Former Napier city councillor Peter Beckett, pictured in 1998, could be heading to Canada's highest court. Photo / Supplied
A former Napier City councillor who has stood trial twice accused of murdering his wife in Canada could have his fate decided by that county's highest court
Kiwi Peter Beckett recently successfully appealed against a first-degree murder conviction after his wife Laura Letts-Beckett drowned in a lake northeast of Vancouver.
Beckett met his elementary school teacher wife when she was touring New Zealand and then moved to Canada to be with her.
However, she then died more than 10 years ago after they had been out fishing in a small inflatable boat.
Her death was initially reported as a drowning, Beckett claiming she accidentally fell from the boat, but he was arrested a year later and charged with her murder.
Beckett's first trial ended with a hung jury after more than a week of deliberation among the jurors.
He was then convicted of first-degree murder in the second trial, but successfully overturned the conviction on appeal to the British Columbia Court of Appeal.
Now Canadian prosecutors have revealed they plan to appeal against Beckett's overturned conviction by taking the case to the Supreme Court of Canada - the highest court in the country.
Beckett will file a response to prosecutors and then the court will decide if it can hear the matter or not, Canadian media outlet Kamloops This Week reported.
If the Supreme Court doesn't hear the case the matter would return to the British Columbia's supreme court and prosecutors will decide whether to pursue a third trial, KTW said.
Earlier, a three-judge BC Court of Appeal panel overturned Beckett's conviction in his second trial.
It called the Crown's case weak and suggested "in no uncertain terms that prosecutors think twice about running a third trial", KTW said.

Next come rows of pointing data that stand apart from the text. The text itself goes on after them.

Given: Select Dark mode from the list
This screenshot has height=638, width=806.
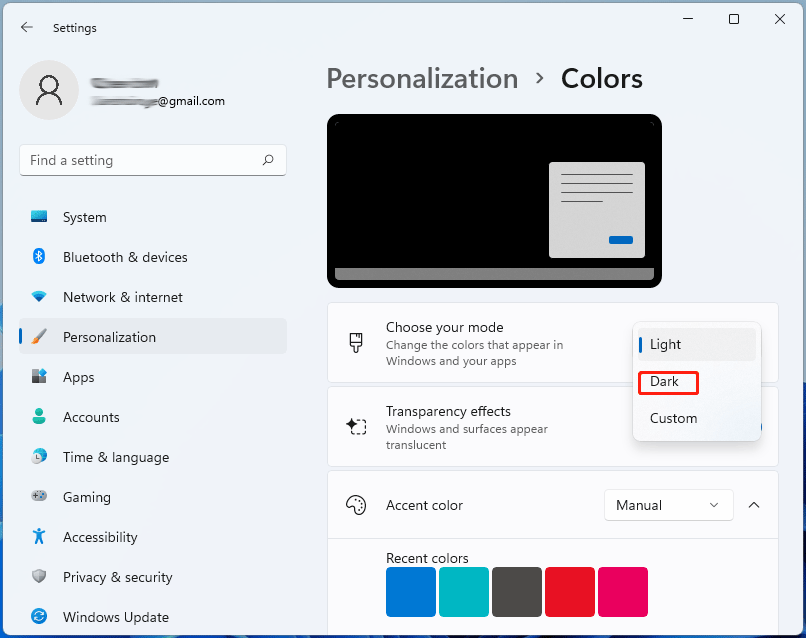Looking at the screenshot, I should (668, 382).
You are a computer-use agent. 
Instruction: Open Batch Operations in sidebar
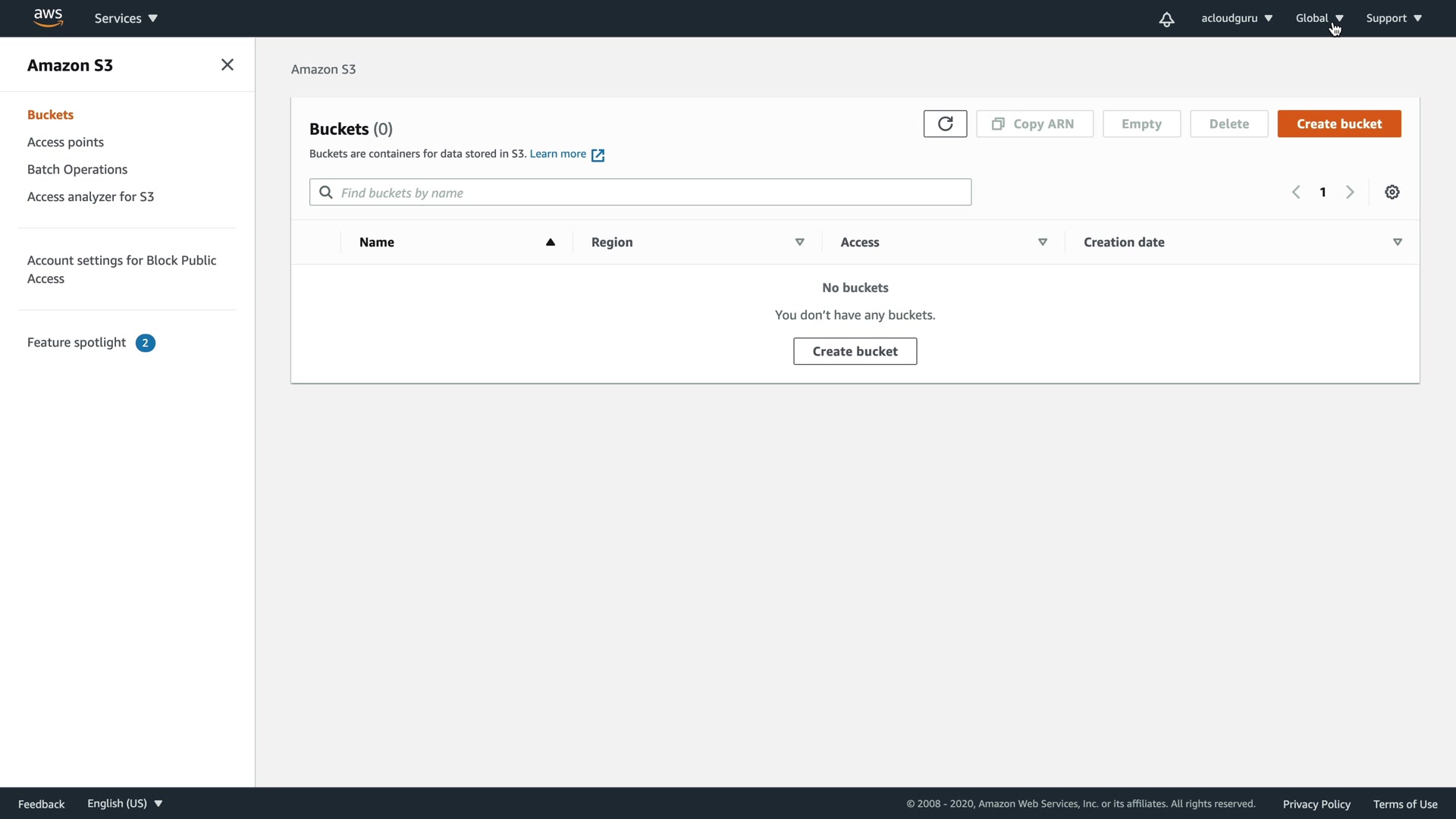point(77,170)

"In these circumstances, a very real question arises as to whether it is in the interests of justice to proceed with yet a third trial," the outlet reported BC Court of Appeal Justice Laurie Ann Fenlon as writing.
"That decision, however, ultimately lies with the Crown."
Fenlon said the judge and prosecutors made mistakes during Beckett's second trial.
That included incorrectly instructing the jury they could rely on evidence that Beckett had fabricated his story to police as evidence of his "after-the-fact consciousness of guilt", without independent evidence Beckett's story had been fabricated.
During the 2017 trial the former Napier man was accused of pushing his wife into the water and leaving her to drown to cash in on a $200,000 accidental death insurance policy the couple had bought just two months prior to the water tragedy.
He was found guilty of first degree murder for drowning his wife after an earlier trial ended in a hung jury. He was sentenced to 25 years' imprisonment without possibility of parole.